Читать «Кандалы» онлайн - страница 218

Скиталец

— Наверху-то учатся, а внизу учитель живет! — добавил возница.

Он подхлестнул лошадей и с форсом, со звоном бубенчиков подкатил к высокому крыльцу.

Было часа четыре утра, но дверь оказалась уже отпертой, и Вукол, радостно выскочивший из брички, чуть не столкнулся с матерью.

Марья Матвеевна за пять лет жизни при любимом сыне-учителе заметно посвежела и как бы помолодела. Она несла из погреба съестное на деревянном кружочке и от неожиданности чуть не выронила из рук свою ношу.

— Что уж это, Вукоша, не написал, в какой день приедешь! Ждали тебя, сами не знаем — когда!.. Проголодался, чай?

Вукол, смеясь, обнял ее и, перенимая у нее из рук холодное мясо на кружочке, сказал:

— Еще бы! Всю ночь ехали! Нет ли хлеба, обязательно черного, с солью и горчицей?

— Батюшка ты мой! Как не быть? Пойдем в кухню! Вовочка-то спит еще!

Они вошли в маленькую кухню, в окне которой уж играло восходящее солнце.

— Как у вас тут хорошо, весело, солнечно. Ах, мама, мама!

— Ну, что ты — совсем, что ли, в Кандалы теперь?

— Совсем, мамаша! На докторское место!

— Ну, слава богу! — На глазах у нее навернулись слезы.

Вукол нарезал ломтиками мясо, хлеб, нашел горчицу и с деревянной тарелкой в одной руке, с горчицей в другой направился в маленькое зальце. В это время из соседней комнаты выскочил Вовка в туфлях, брюках и нижней рубашке. Оба, сами не зная отчего, радостно засмеялись. Вовка крепко обнял брата, тот покорно поднял кверху обе руки, чтобы спасти горчицу и тарелку.

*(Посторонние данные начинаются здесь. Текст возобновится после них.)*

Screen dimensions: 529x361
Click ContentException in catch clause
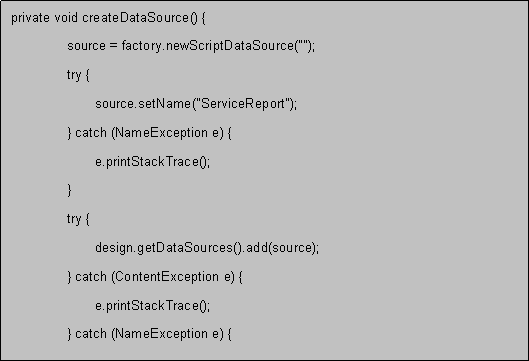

Вовка взглянул на съестное и расхохотался ядреным, раскатистым хохотом, так громко и заразительно, что и Вуколу стало весело. Смеялся Вовка задушевно, искренно и неудержимо, во всю грудь, открывая два ряда крепких белых крупных зубов.

Его веселило, что закуска, за которую принялся проголодавшийся Вукол, придала их встрече прозаический оттенок.

— Хо-хо-хо! — грохотал Вовка басом, хватаясь за бока. Хохот его раскатился по всему дому и в тишине деревенского утра был слышен в деревне. — Черт те дери и с горчицей-то! Вся трогательность к черту! Хо-хо!

Он долго не мог всласть нахохотаться. Старший брат глухо вторил ему с набитым ртом, смеясь ребяческому смеху Вовки. Вовке двадцать пять лет, но он смешлив попрежнему. Высокий, худощавый и широкоплечий, одного типа с братом, блондин с чистым, белым, открытым лицом, со звездой во лбу, Вовка производил теперь впечатление чего-то устойчивого, сочного и ядреного.

За чаем он стал рассказывать о школе и своих учениках. Лицо матери светилось счастьем.

— Прошедшее — печально, настоящее — скверно, будущее — светло! — весело говорил он. — Единственная моя отрада, все мои радости и надежды сосредоточены вокруг моих учеников, этой маленькой России будущего! Глядя на них, я совершенно уверен в светлом будущем нашей страны! Эх! посмотрел бы ты на них, на их мордашки, на эти жадные до всякого знания глазенки, когда после школьных занятий они соберутся ко мне вот сюда, на квартиру, для бесед по поводу прочитанных книг! Читать они все любят до страсти, сочинения пишут — ежедневно: такой у нас порядок, чтобы каждый день сочинять! И как мы говорим, как толкуем, какой пир мысли происходит!